L’emersione delle ‘stabilocrazie’ ha quindi costituito l’altra faccia della mancanza di ‘politica’ da parte di Bruxelles nel gestire il processo di adesione dei Balcani occidentali all’Unione, una mossa che ha contribuito ad opacizzare l’appeal del progetto comunitario in quel paesi facendo percepire l’UE come un progetto a favore del mantenimento di un establishment cleptocratico e soffocante, senza che problemi di importanza capitale, come l’emigrazione giovanile di massa, venissero affrontati. È stato quindi facile per vari pesi massimi globali reinserirsi nel gioco balcanico, approfittando del vuoto di politica che l’Unione fatica a riempire: gli ultimi anni hanno visto un susseguirsi di lobbying politica ed economica da parte di attori che possono contare su varie leve, come il panslavismo ortodosso usato dalla Russia verso Serbia, Montenegro,  Macedonia del Nord e (in parte) Bosnia come contrappeso alle sirene della NATO, o il richiamo alla tradizione ottomana e all’Islam sfruttato dalla Turchia verso Albania, Kosovo e (anche stavolta, in parte) Bosnia. Oggi anche la Cina è ormai partner di primo piano per i paesi dell’area, pienamente inseriti nella Belt and Road Initiative e potenziali future vittime delle debt traps che Pechino semina all’interno degli imponenti progetti infrastrutturali che promuove, finanzia e realizza in tutto il mondo. Da ultimi, anche gli Stati Uniti sono tornati prepotentemente sulla scena, proprio a fronte dello stallo nel cammino europeo della regione, con l’amministrazione Trump che ha nominato nel giro di pochi mesi due rappresentanti speciali – uno per i Balcani occidentali, l’altro per i negoziati tra Serbia e Kosovo – instradando così due concetti rischiosi per la zona e antitetici ai messaggi di Bruxelles: che l’integrazione nella NATO ha più importanza di quella nella UE (idea che Washington cerca di far passare specie in Bosnia) e che lo scambio di territori possa costituire una modalità di risoluzione della controversia tra Belgrado e Pristina.
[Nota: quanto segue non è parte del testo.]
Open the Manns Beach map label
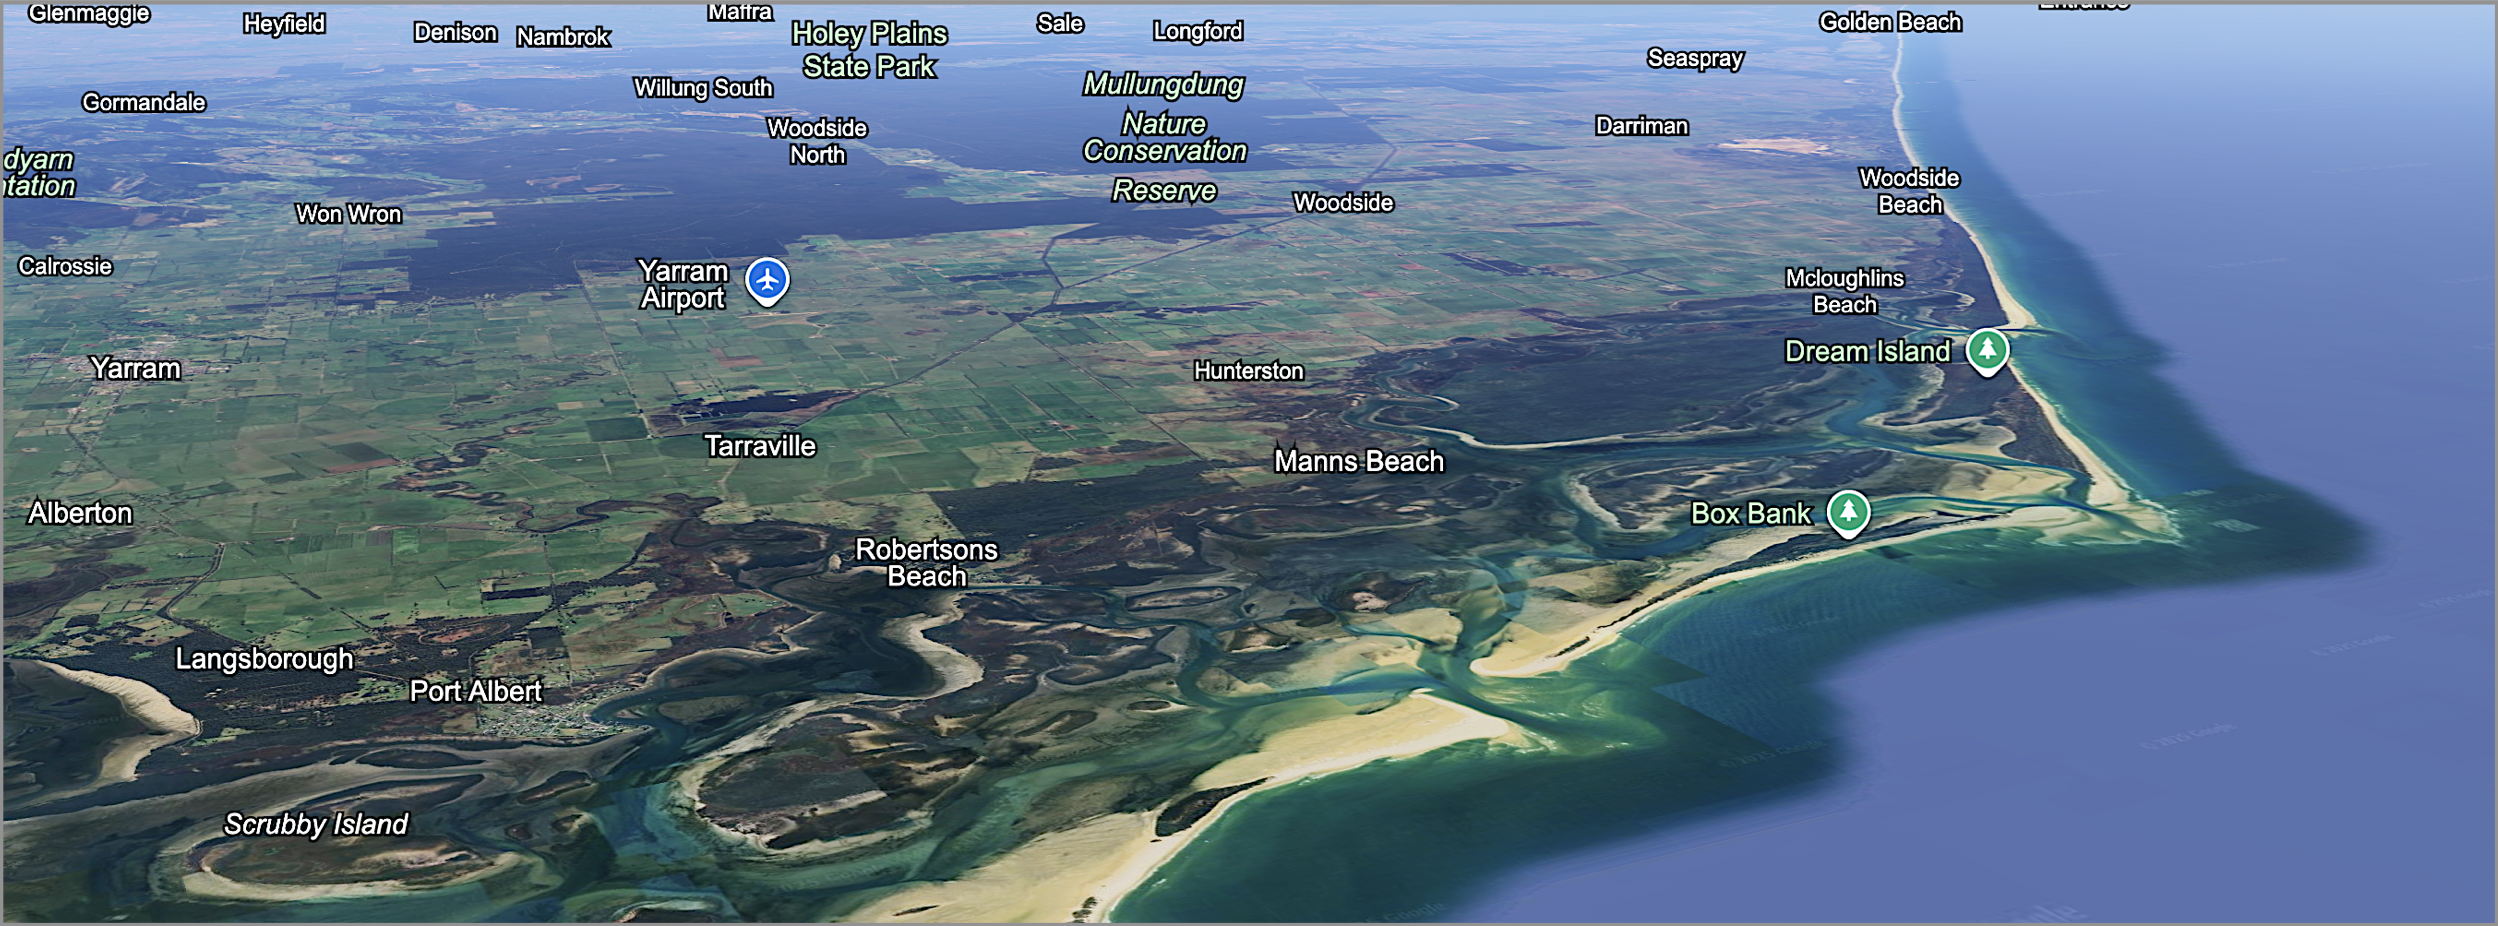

In questo contesto, le sfide per l’Unione Europea sono immense: si tratta di recuperare il terreno perduto in questi anni e, allo stesso tempo, trovare ricette che rimettano in moto – a Bruxelles, tra gli Stati membri ma soprattutto nelle capitali balcaniche – il processo di allargamento. La soluzione passa per la politica, con il coinvolgimento di tutti gli attori comunitari, e iniziative coraggiose che non guardino solo all’establishment e necessariamente al mantenimento delle stabilocrazie. Così, la creazione di rapporti forti e strutturati, sempre nel rispetto dei ruoli, con le forze di opposizione e la società civile (sfruttando ad esempio le potenzialità del Parlamento Europeo), può smuovere le acque dei pantani dei palazzi del potere a Belgrado, Podgorica, Tirana e Sarajevo, tenendo a mente un esempio di successo come quello della Macedonia del Nord, che ha dimostrato come scelte coraggiose possano far recuperare decenni di immobilismo. Durante la sua audizione alla Commissione Affari Esteri del Parlamento Europeo, Josep Borrell ha dichiarato di voler effettuare la sua prima visita come nuovo Alto Rappresentante per la Politica Estera e di Sicurezza in Kosovo: un segnale importante – soprattutto se lanciato da un ex ministro degli esteri di un paese che non riconosce ancora l’ex provincia serba – che si spera possa aprire a un re-engagement politico dell’Unione Europea nei Balcani occidentali.

Dario D’Urso è consigliere politico del Rappresentante Speciale UE in Bosnia-Hrzegovina. Le opinioni espresse in questo articolo sono personali.